Qu’auriez-vous à dire à ce sujet?
“Vous avez répondu vous-même à la question. Les
portes de nos prisons sont ouvertes à la commission internationale
d’amnistie, à la Croix-Rouge et au Croissant Rouge qui ont toute
latitude de pénétrer dans les pénitenciers koweitiens
où nous veillons à respecter les droits de l’homme, comme
c’est le cas, en dehors des prisons. “D’ailleurs, plusieurs ambassadeurs
s’y sont rendus et en ont rapporté d’excellentes impressions. “Quant
à la libération des détenus à l’occasion de
la fête nationale, elle a été approuvée en vertu
d’un ordre princier; il y a eu parmi les personnes libérées
dix de nationalité jordanienne”.
- Quel sort sera réservé à la requête
par laquelle le Yémen demande à adhérer au Conseil
de coopération du Golfe?
“Il ne remplit pas les conditions l’habilitant à en faire partie”.
- Comment qualifiez-vous les relations jordano-koweitiennes?
“Il n’y a rien de nouveau à signaler à ce sujet”.
LA PRESSE DOIT RESTER LIBRE
- Vous vous dites fier de la liberté telle qu’elle est pratiquée
au Koweit. Que pensez-vous de la manière dont cette liberté
est exercée quotidiennement par les mass média koweitiens?
“Bien des opinions sont exprimées au Koweit à propos de cette
question.
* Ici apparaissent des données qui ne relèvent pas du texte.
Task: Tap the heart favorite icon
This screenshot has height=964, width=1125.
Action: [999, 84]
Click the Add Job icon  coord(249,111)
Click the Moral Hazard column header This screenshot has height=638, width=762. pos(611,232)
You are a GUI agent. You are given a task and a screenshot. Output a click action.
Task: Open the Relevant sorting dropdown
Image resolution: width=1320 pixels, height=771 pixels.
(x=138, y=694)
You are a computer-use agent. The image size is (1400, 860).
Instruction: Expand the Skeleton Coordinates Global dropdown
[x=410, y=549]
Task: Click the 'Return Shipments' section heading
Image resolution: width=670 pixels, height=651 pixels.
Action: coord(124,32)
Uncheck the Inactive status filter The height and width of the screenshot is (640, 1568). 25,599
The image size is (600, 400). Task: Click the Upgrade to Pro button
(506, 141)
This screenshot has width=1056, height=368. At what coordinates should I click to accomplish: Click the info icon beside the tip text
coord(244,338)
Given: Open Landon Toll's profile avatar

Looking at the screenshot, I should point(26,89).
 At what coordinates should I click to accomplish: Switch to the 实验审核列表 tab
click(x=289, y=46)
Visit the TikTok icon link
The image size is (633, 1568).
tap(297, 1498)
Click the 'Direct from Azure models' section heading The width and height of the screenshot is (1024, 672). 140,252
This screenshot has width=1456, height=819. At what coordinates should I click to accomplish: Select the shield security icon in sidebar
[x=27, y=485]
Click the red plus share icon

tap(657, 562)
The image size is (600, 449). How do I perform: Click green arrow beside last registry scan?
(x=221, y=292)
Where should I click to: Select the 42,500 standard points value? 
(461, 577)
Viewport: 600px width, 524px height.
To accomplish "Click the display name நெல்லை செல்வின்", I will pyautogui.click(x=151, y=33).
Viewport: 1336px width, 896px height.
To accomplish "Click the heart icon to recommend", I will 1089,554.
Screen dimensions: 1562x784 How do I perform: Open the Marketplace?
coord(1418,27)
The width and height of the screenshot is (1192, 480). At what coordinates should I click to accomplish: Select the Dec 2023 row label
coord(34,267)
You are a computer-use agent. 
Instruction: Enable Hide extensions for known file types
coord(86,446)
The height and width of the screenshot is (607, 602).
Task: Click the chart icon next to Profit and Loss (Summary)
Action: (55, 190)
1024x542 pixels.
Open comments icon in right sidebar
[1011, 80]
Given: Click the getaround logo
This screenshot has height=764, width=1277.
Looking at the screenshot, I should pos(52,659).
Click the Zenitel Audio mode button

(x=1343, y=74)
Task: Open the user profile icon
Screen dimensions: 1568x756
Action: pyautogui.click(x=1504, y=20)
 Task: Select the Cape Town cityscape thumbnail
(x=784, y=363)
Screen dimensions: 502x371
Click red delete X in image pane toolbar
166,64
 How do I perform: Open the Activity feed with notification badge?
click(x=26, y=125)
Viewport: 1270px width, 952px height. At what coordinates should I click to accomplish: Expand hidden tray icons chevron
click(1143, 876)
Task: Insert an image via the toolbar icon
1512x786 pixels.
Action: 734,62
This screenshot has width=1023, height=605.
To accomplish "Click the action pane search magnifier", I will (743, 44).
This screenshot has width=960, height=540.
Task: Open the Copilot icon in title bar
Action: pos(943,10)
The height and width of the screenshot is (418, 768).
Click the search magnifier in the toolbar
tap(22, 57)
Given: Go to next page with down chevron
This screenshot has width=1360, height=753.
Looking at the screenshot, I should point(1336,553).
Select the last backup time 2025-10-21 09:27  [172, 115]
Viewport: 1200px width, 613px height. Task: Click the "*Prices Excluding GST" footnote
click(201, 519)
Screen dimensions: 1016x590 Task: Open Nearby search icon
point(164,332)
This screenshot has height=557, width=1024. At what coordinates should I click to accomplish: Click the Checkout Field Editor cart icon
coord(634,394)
D’aucuns se plaignent et blâment la Presse koweitienne,
la tenant pour responsable de bien des problèmes internes. Je ne
suis pas de cet avis, car la Presse doit être libre; ceci est dans
sa nature. “La responsabilité ne retombe pas sur la Presse koweitienne,
mais sur ceux qui lui accordent des interviews et suscitent des polémiques”.
- Etes-vous satisfait de l’information officielle dans la principauté
et de son évolution sur le plan médiatique?
“Nous détectons beaucoup d’ambition dans ce domaine, la Presse
officielle jouissant de la liberté d’expression, ce qui cadre avec
l’orientation fondamentale au Koweit. Je suis donc satisfait de la Presse
officielle qui continuera à évoluer. “L’important pour nous
est l’évolution sur le plan humain et nous avons franchi une grande
étape dans la réhabilitation des éléments humains
qui constituent la base et nous atteindrons le niveau requis, s’il plaît
à Dieu”.
- Des députés s’emploient à faire délivrer
de nouvelles licences de journaux. Quelle est la position du ministère
de l’Information envers cette question?
“Nous avons émis notre avis à ce sujet au cours de la précédente
session parlementaire, en mettant en garde contre les risques d’une telle
affaire. J’admets qu’il faut mettre un terme à l’accaparement des
licences. Toujours est-il, qu’il y a lieu de craindre plus de chaos dans
l’émirat et il n’est pas dans l’intérêt de la principauté
qu’il y ait plus de journaux politiques dont le nombre actuel est suffisant”.
- Le Koweit projette-t-il de procéder à des expériences
spatiales?
“Un vaisseau spatial koweitien sera lancé à la demande de
S.A. l’Emir Jaber et le ministère des Communications est en train
de négocier avec des firmes spécialisées en vue de
lancer le vaisseau spatial koweitien”.
- Que diriez-vous des canaux de télévision par satellite?
“Leur nombre est devenu élevé et la concurrence entre
les stations devient de plus en plus âpre. Quoi qu’il en soit, la
télévision du Koweit reste la station fondamentale pour les
Koweitiens, tout homme ayant la liberté d’assister aux programmes
de son choix; chacun selon ses goûts”.